Task description
Copy the stretch of records from the line that contains "Click the globe icon in edition selector" through the line that contains "should pyautogui.click(x=535, y=177).", keeping every line unchanged.

Supplied data
◇ ◇ ◇
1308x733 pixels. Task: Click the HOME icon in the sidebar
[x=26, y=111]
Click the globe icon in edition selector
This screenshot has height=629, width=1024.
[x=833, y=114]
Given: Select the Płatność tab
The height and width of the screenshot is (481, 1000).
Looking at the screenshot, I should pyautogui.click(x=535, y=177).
◇ ◇ ◇
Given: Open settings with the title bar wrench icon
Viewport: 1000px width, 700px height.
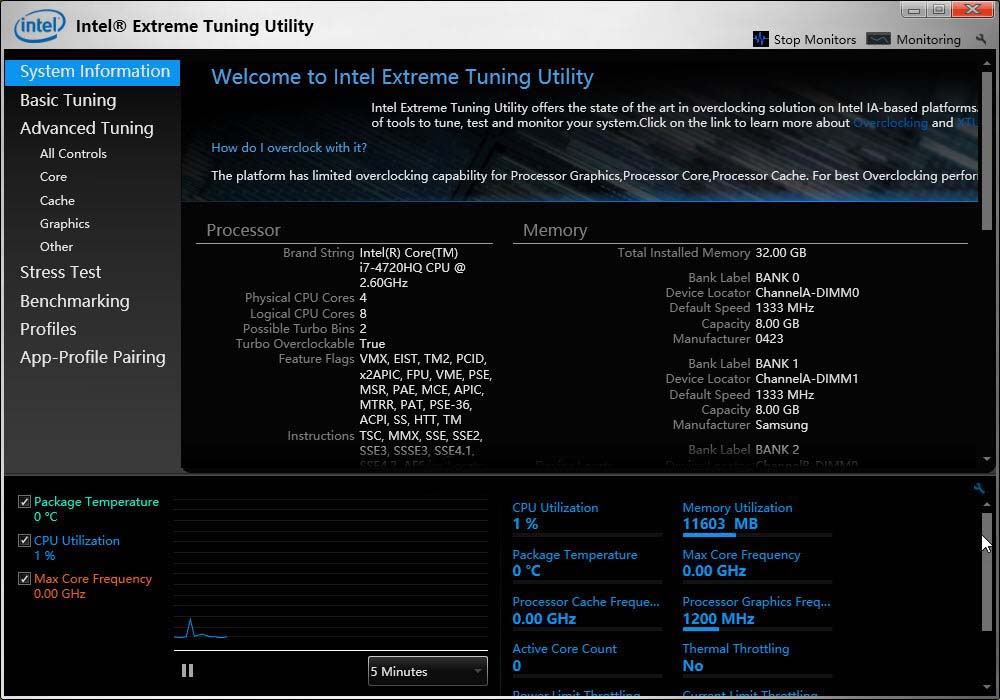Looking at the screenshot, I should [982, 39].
◇ ◇ ◇
Result for this task
Click the globe icon in edition selector
This screenshot has height=629, width=1024.
[x=833, y=114]
Given: Select the Płatność tab
The height and width of the screenshot is (481, 1000).
Looking at the screenshot, I should pyautogui.click(x=535, y=177).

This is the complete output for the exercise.